Airline and liquor tycoon Vijay Mallya lost most of his fortune after defaulting on bank loans and fleeing to the UK. He is now in the process of being extradited back to India to be charged with fraud and money laundering.
Former-billionaire Vijay Mallya was a prominent liquor tycoon known for his extravagant partying and high-flyer lifestyle. He also owned the now-defunct Indian airline company Kingfisher Airlines. Beginning in 2012, it was revealed that Mallya had racked up numerous debts to banks in trying to keep his airline business afloat.
When he defaulted on payments, the Indian banks he had borrowed money from came looking for him.

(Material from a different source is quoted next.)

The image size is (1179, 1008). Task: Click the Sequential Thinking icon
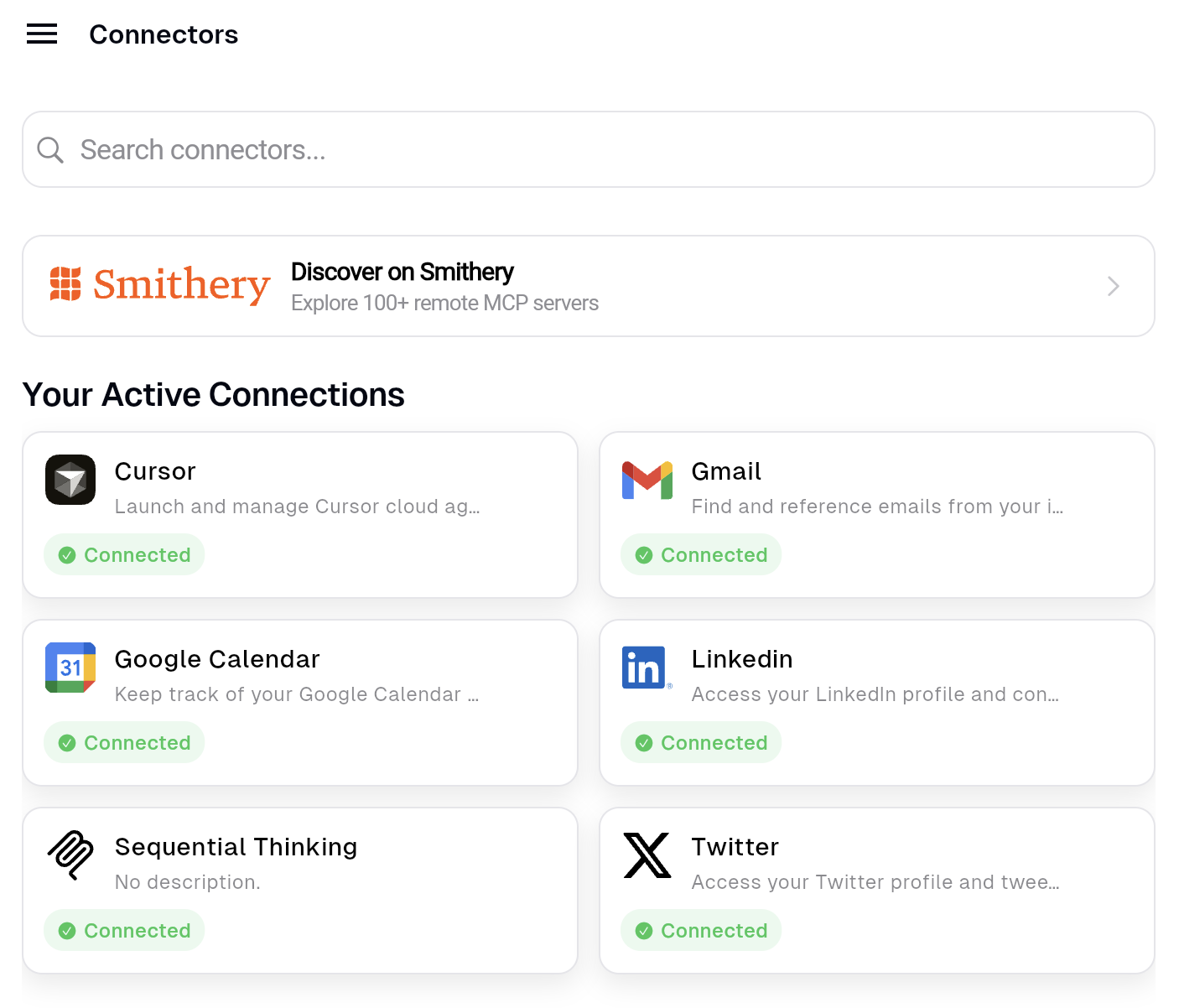(x=70, y=855)
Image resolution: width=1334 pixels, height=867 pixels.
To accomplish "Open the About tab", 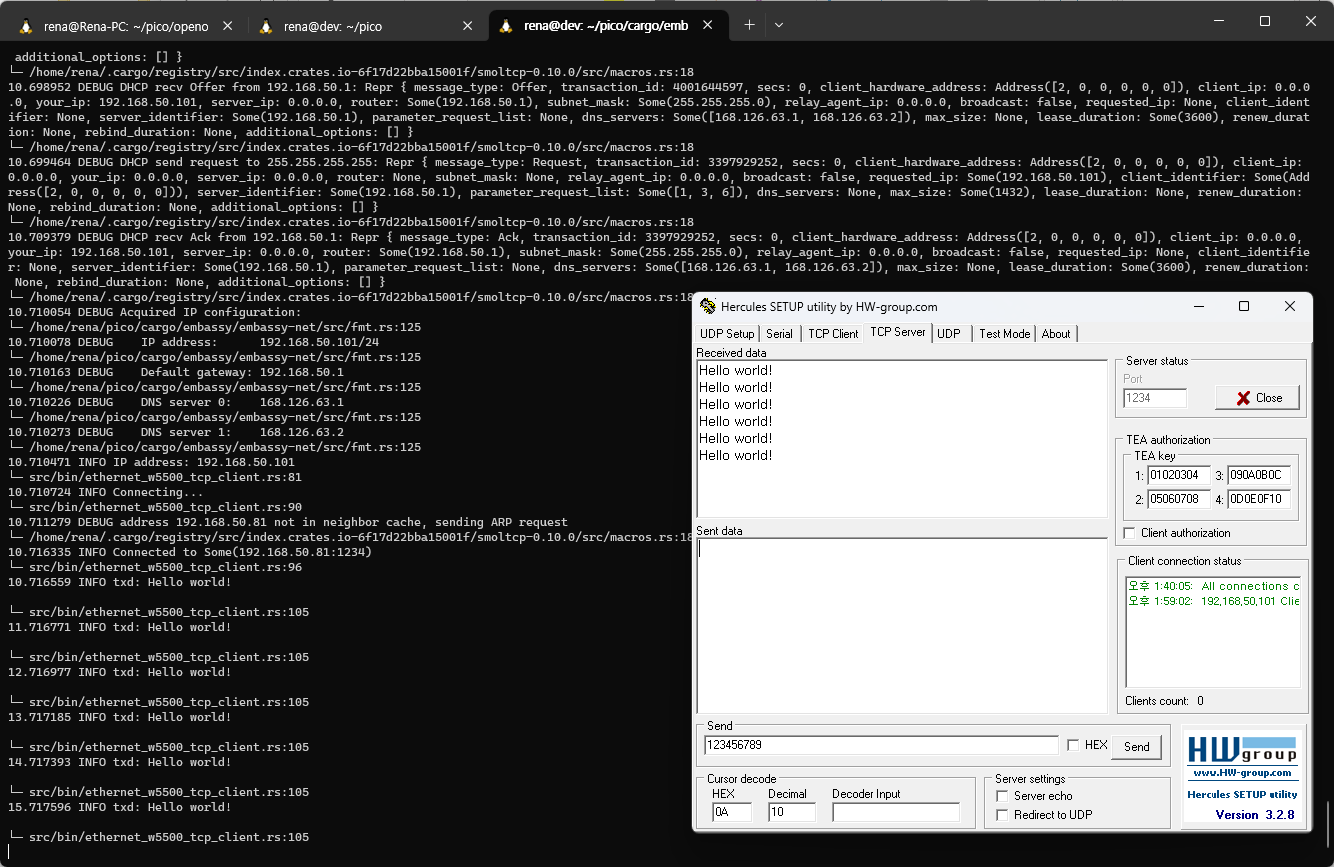I will (x=1056, y=333).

Using a diplomatic passport he had attained through becoming a member of the Upper House of Parliament in India, he fled from India to the UK. Mallya has yet to return to India, though the government and banks are trying to extradite him to pursue legal action.
According to Business Standard, the businessman is being charged with alleged "bank fraud and money laundering charges amounting to an estimated Rs 90 billion," approximately $1.3 billion. Vijay Mallya's net worth was greatly reduced after a bankruptcy petition was used to recover 1.145 billion pounds in owed funds.

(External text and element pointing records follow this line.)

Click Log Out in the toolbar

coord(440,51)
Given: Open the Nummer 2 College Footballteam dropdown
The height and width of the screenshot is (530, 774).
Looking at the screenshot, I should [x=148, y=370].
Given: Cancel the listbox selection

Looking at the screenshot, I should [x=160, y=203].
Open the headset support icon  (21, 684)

Sean Quinn was once the richest man in Ireland before he lost it all. Due to bad investments in an Irish bank, Quinn was forced to hand over most of his $2.8 billion fortune. In November 2011, Quinn claimed his assets to be less than 50,000 pounds when he applied for bankruptcy.
Sean Quinn acquired a great deal of success through his investments in industries such as plastic, glass, and hotels. He also held a 25% stake in Anglo Irish Bank, which had to be bailed out by taxpayers during the 2008 financial crisis. The bank was taken over by the government, and thus began a series of legal troubles between the Quinn family and the bank.
Once considered to be the richest man in Ireland, Sean Quinn lost a majority of his $2.8 billion fortune. At one point, the Irish Banking Resolution Corporation, which took over Anglo Irish Bank, claimed Quinn owed the bank more than two billion euros.
Soon after, he was charged with contempt of court for attempting to hide his property assets from the bank in an effort to avoid paying back his debts. Financial Times reports that in November 2011, Quinn claimed his assets to be less than 50,000 pounds and that he had applied for bankruptcy.
Jocelyn Wildenstein, dubbed as "Catwoman" by multiple New York City tabloids for her notably "feline" appearance, was rumored to spend $1 million a month on lavish purchases and a $5,000 a month phone bill. In May 2018, the socialite declared total bankruptcy, saying she had $0 in her checking account.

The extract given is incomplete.